═════ Available records ═════
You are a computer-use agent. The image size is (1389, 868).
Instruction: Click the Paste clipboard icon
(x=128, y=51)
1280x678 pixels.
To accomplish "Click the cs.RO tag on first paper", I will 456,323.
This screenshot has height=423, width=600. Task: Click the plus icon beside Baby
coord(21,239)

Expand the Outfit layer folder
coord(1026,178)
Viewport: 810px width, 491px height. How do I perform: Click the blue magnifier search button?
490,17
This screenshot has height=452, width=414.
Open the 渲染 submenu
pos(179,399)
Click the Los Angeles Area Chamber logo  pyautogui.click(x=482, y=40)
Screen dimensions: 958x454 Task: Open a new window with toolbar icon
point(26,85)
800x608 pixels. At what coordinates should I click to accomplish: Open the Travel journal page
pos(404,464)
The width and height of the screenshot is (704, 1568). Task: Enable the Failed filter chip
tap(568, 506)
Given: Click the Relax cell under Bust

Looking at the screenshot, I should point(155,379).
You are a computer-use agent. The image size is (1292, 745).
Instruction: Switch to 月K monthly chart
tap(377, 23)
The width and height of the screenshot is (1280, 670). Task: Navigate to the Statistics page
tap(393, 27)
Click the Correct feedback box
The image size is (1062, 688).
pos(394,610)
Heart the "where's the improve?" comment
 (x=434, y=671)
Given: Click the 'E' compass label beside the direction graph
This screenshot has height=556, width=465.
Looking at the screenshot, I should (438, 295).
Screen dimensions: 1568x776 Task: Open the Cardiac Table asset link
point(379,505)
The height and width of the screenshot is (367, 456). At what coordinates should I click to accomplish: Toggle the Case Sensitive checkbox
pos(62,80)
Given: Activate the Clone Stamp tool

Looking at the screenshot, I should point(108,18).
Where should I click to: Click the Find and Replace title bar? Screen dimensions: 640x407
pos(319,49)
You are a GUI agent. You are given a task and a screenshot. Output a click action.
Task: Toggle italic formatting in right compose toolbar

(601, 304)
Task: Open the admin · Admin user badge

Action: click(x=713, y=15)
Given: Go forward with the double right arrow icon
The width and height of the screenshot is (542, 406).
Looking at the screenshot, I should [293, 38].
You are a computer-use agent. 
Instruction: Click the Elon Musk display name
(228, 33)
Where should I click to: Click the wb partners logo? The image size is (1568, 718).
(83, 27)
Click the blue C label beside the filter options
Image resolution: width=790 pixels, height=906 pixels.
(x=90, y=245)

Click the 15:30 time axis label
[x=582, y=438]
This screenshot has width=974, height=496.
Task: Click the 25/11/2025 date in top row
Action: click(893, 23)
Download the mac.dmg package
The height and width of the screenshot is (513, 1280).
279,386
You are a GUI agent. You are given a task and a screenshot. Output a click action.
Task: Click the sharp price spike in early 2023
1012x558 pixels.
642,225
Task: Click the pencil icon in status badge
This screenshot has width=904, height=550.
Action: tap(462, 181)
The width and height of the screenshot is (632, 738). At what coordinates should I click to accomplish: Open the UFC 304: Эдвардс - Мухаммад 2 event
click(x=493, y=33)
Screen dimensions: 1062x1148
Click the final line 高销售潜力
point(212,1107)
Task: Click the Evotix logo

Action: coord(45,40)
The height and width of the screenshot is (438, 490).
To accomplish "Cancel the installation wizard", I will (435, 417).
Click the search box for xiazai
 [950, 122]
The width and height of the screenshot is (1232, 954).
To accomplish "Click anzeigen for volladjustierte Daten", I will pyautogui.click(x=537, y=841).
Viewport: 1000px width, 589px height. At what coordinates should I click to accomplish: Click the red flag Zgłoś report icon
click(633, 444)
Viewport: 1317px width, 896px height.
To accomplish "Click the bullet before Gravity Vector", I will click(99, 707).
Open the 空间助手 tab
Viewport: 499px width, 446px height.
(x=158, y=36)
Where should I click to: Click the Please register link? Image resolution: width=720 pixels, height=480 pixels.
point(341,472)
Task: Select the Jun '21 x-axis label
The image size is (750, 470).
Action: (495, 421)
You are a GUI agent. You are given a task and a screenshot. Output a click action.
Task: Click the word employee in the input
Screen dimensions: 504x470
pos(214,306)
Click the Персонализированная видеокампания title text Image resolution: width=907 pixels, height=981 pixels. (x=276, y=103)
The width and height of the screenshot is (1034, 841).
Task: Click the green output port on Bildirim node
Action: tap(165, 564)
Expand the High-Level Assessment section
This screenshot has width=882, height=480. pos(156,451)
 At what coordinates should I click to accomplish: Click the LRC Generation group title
═════
▶ [Exercise aim]: Line count for the string "pyautogui": please say how many lines in the entries above contain it, with no other words.

▶ [Expected answer]: 2